## begin

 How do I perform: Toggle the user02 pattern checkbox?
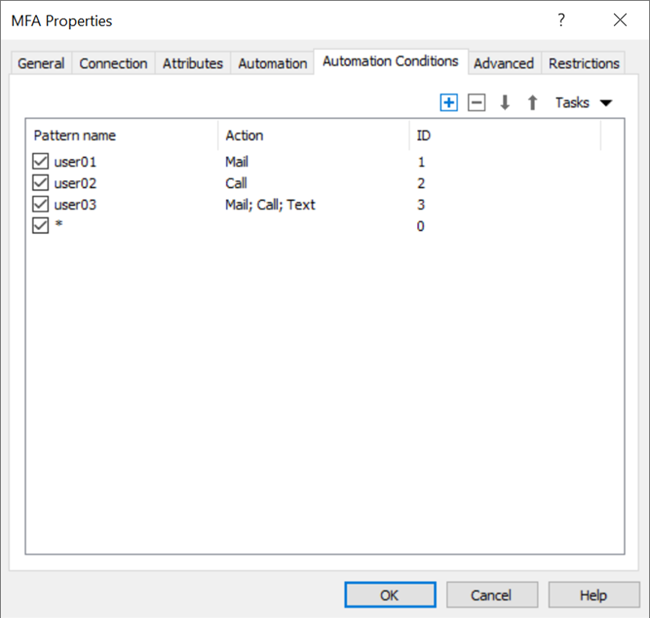click(x=41, y=183)
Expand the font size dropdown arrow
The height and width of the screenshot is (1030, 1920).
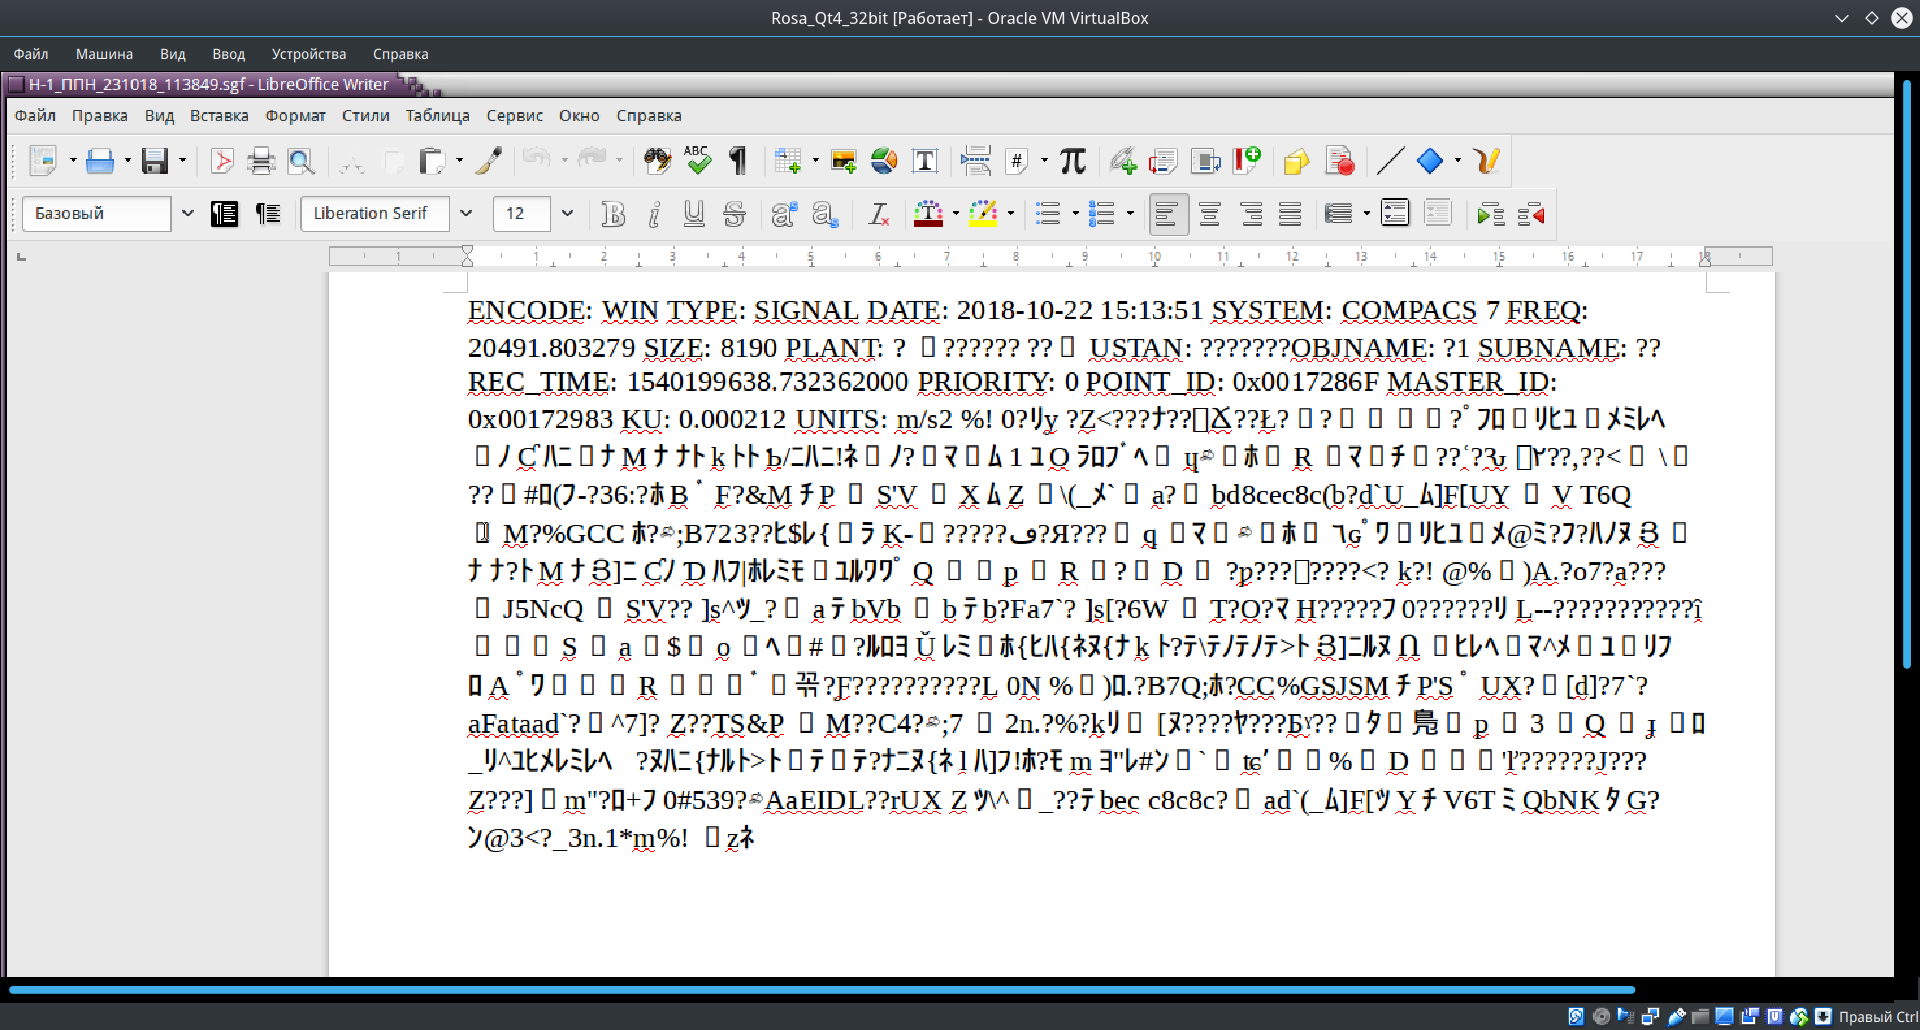point(567,214)
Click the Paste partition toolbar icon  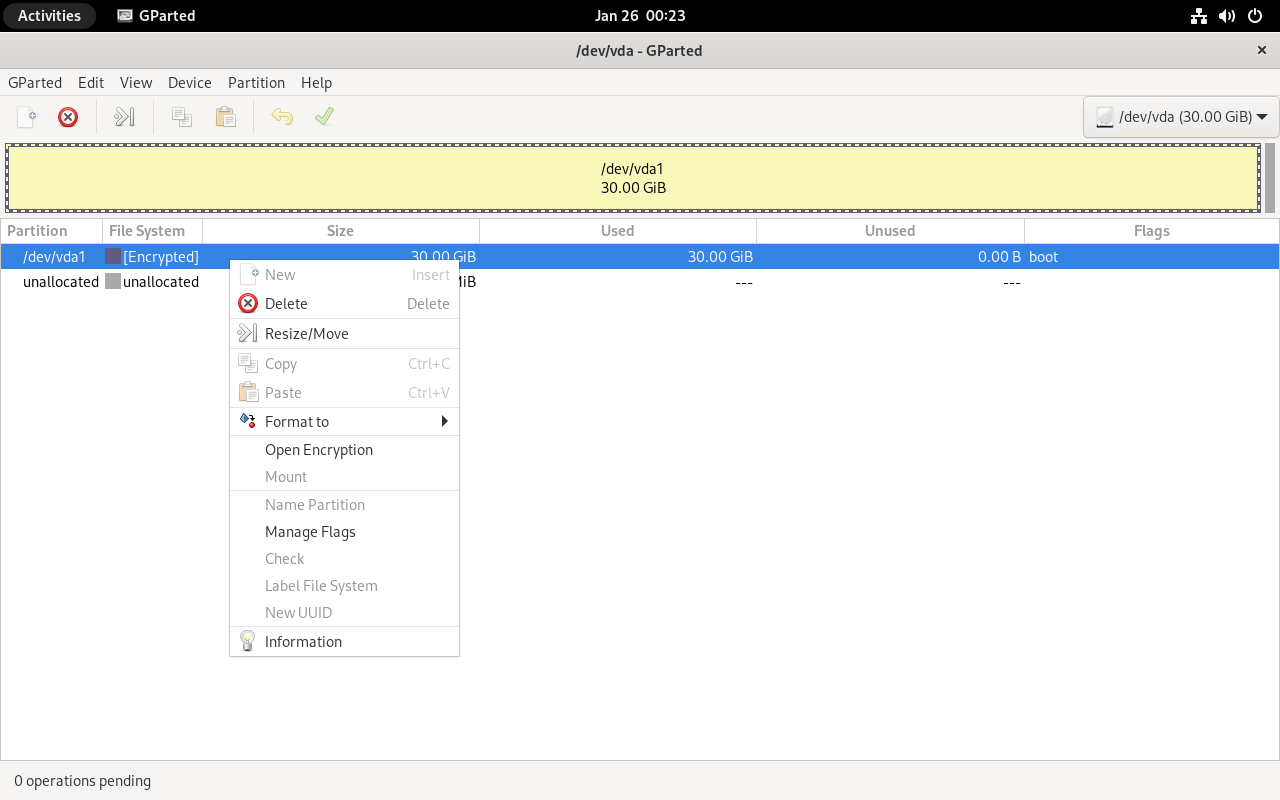[x=226, y=117]
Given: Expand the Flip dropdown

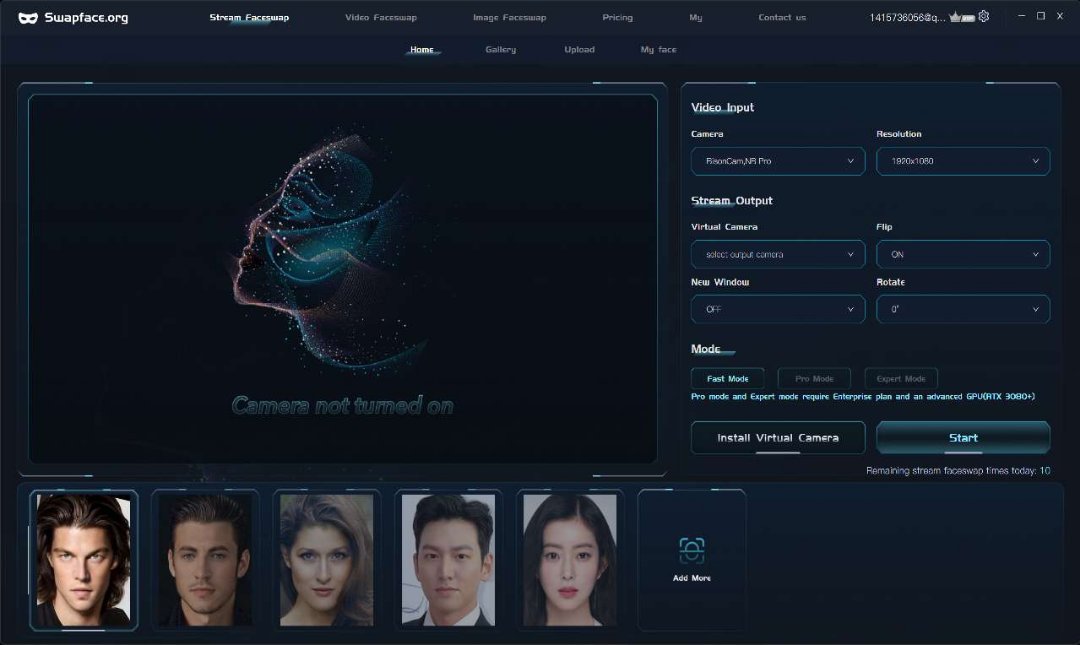Looking at the screenshot, I should coord(962,255).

## end

YOUR TASK:
Extract every line from the items above that contains the word "dropdown", and copy each one in full without changes.

SOLUTION FOR THIS PROBLEM:
Expand the font size dropdown arrow
Given: Expand the Flip dropdown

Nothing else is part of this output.